[INSTRUCTIONS TO FOLLOW]
Can you write out the rows between the lines holding "[instagram Ventania Discos e Sebo] (96, 402)" and "Accept (7, 1177)", inclusive, requests and all, moving every click coordinate by adding 143 to both its x and y values? Leave the pictures out of your answer.

— START SOURCE RECORDS —

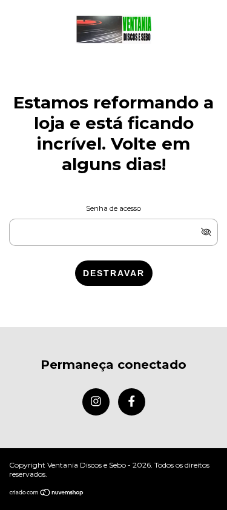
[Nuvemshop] (47, 493)
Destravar (114, 273)
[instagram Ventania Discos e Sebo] (96, 402)
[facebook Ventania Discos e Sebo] (131, 402)
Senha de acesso (113, 208)
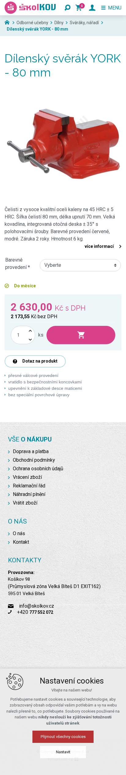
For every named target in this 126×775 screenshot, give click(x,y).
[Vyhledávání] (68, 8)
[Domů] (9, 21)
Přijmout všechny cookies (63, 736)
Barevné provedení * (17, 263)
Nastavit (63, 752)
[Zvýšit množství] (30, 330)
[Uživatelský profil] (92, 8)
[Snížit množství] (30, 339)
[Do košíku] (80, 335)
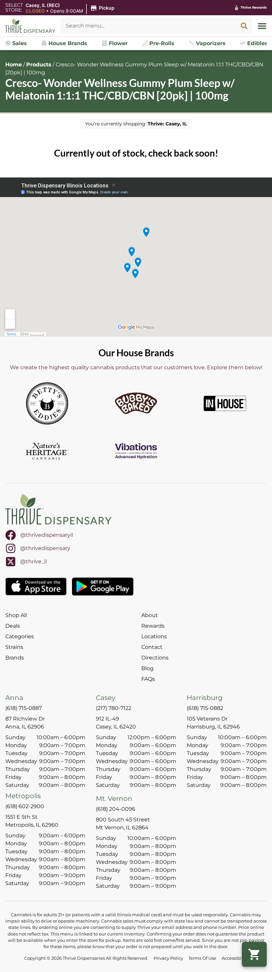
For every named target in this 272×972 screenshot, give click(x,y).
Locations (154, 636)
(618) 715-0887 (23, 708)
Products (38, 64)
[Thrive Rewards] (236, 7)
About (149, 615)
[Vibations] (136, 451)
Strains (14, 647)
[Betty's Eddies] (47, 403)
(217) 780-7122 (113, 708)
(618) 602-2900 (24, 806)
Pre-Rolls (161, 43)
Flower (117, 43)
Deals (12, 626)
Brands (14, 658)
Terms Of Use (202, 958)
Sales (19, 43)
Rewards (153, 626)
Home (13, 64)
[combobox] (148, 26)
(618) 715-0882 (205, 708)
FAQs (148, 679)
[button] (71, 8)
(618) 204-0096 (115, 809)
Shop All (16, 615)
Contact (152, 647)
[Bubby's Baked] (136, 403)
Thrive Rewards (253, 7)
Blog (147, 668)
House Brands (67, 43)
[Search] (244, 26)
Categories (19, 636)
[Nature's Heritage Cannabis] (47, 451)
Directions (155, 658)
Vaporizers (210, 43)
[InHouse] (225, 403)
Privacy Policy (168, 958)
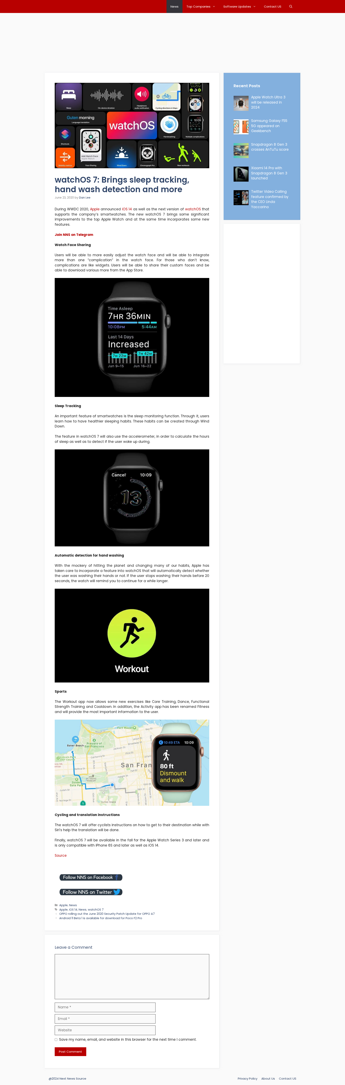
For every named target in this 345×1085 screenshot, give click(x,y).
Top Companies (198, 6)
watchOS (193, 209)
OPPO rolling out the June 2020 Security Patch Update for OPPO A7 (107, 914)
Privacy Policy (247, 1078)
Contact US (272, 6)
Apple (95, 209)
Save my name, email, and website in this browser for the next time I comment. (127, 1039)
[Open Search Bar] (290, 6)
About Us (268, 1078)
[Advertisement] (120, 41)
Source (61, 855)
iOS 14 (127, 209)
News (174, 6)
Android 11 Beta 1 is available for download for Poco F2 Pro (100, 918)
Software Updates (237, 6)
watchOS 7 (96, 910)
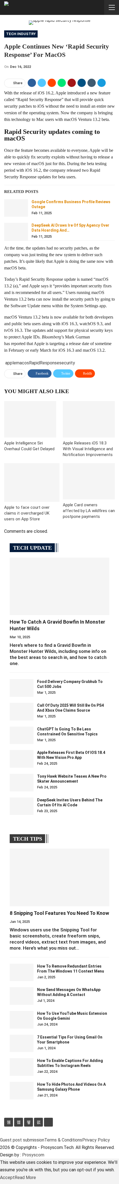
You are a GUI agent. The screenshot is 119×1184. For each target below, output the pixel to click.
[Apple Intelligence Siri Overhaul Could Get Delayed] (30, 419)
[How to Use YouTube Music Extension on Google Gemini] (21, 1020)
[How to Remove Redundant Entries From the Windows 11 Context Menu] (21, 972)
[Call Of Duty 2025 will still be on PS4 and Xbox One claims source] (21, 712)
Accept (7, 1177)
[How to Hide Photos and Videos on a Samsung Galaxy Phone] (21, 1091)
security (67, 362)
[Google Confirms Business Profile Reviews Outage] (16, 208)
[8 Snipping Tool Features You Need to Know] (59, 877)
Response (49, 362)
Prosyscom (33, 1154)
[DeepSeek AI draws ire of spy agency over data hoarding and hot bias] (16, 231)
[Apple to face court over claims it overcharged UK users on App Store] (32, 482)
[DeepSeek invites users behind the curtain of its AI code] (21, 806)
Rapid (34, 362)
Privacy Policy (96, 1140)
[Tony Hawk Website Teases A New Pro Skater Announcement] (21, 782)
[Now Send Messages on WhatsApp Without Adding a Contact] (21, 996)
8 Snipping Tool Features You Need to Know (59, 913)
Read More (25, 1177)
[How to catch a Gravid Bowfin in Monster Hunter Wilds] (59, 586)
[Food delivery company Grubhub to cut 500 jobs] (21, 688)
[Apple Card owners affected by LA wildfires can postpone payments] (89, 481)
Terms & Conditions (63, 1140)
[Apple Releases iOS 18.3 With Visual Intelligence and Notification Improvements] (89, 419)
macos (22, 362)
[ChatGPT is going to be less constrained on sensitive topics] (21, 735)
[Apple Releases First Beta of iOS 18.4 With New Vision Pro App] (21, 759)
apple (10, 362)
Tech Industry (21, 34)
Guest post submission (22, 1140)
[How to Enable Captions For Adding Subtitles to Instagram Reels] (21, 1067)
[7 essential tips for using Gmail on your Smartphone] (21, 1043)
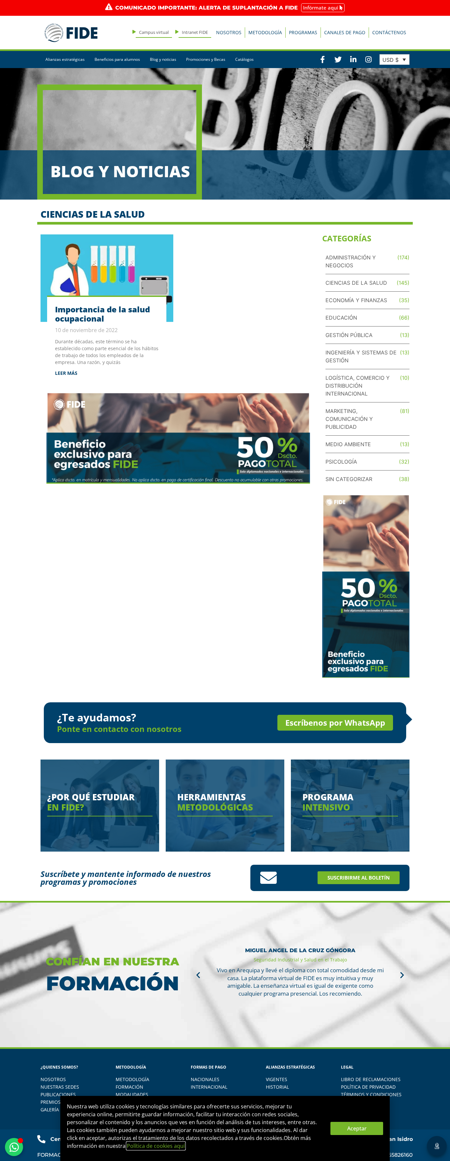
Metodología (265, 32)
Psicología (341, 461)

— END SOURCE RECORDS —

[WRITTEN SOLUTION]
[instagram Ventania Discos e Sebo] (239, 545)
[facebook Ventania Discos e Sebo] (274, 545)
Senha de acesso (256, 351)
For every named target in this 126×775 screenshot, give click(x,y).
[Vyhledávání] (211, 151)
[Domů] (152, 164)
Přijmout všechny cookies (206, 879)
Barevné provedení * (160, 406)
Nastavit (206, 895)
[Zvýšit množství] (173, 473)
[Uživatelský profil] (235, 151)
[Snížit množství] (173, 482)
[Do košíku] (223, 478)
For every named target in this 272×972 screenshot, give click(x,y).
Locations (297, 779)
(618) 715-0887 (166, 851)
Products (181, 207)
[Thrive Rewards] (379, 150)
About (292, 758)
[Vibations] (279, 594)
Strains (157, 790)
[Betty's Eddies] (190, 546)
(217) 780-7122 (256, 851)
(618) 602-2900 (167, 949)
Pre-Rolls (304, 186)
Flower (260, 186)
Deals (155, 769)
Brands (157, 801)
Terms Of Use (345, 1101)
Sales (162, 186)
Rewards (296, 769)
Home (156, 207)
[combobox] (291, 169)
(618) 715-0882 (348, 851)
FAQs (291, 822)
[button] (214, 151)
(618) 204-0096 (258, 952)
Shop All (159, 758)
Contact (295, 790)
[Bubby's Baked] (279, 546)
Thrive Rewards (396, 150)
Blog (290, 811)
House Brands (210, 186)
[Search] (387, 169)
Categories (162, 779)
[Nature's Heritage Cannabis] (190, 594)
Directions (298, 801)
Vaporizers (353, 186)
[InHouse] (368, 546)
Privacy Policy (311, 1101)
For every named target in this 345×1085 screenshot, give click(x,y).
Top Companies (341, 149)
watchOS (336, 352)
OPPO rolling out the June 2020 Security Patch Update for OPPO A7 (250, 1057)
Privacy Policy (390, 1221)
Contact US (415, 149)
Apple (238, 352)
Save my name, email, and website in this browser for the next time I comment. (270, 1182)
[Open Search Bar] (433, 149)
About Us (411, 1221)
[Advertisement] (263, 184)
Source (204, 998)
iOS 14 (270, 352)
News (317, 149)
Android 11 Beta 1 is available for download for Poco F2 Pro (243, 1061)
Software Updates (380, 149)
watchOS 7 (239, 1053)
You are a GUI agent. The screenshot is 119×1184. For each target below, output the pixel to click.
[Apple Intelligence Siri Overhaul Could Get Delayed] (173, 562)
[How to Use YouTube Music Extension on Google Gemini] (164, 1163)
[How to Remove Redundant Entries From the Windows 11 Context Menu] (164, 1115)
[Call Of Duty 2025 will still be on PS4 and Xbox One claims source] (164, 855)
Accept (150, 1320)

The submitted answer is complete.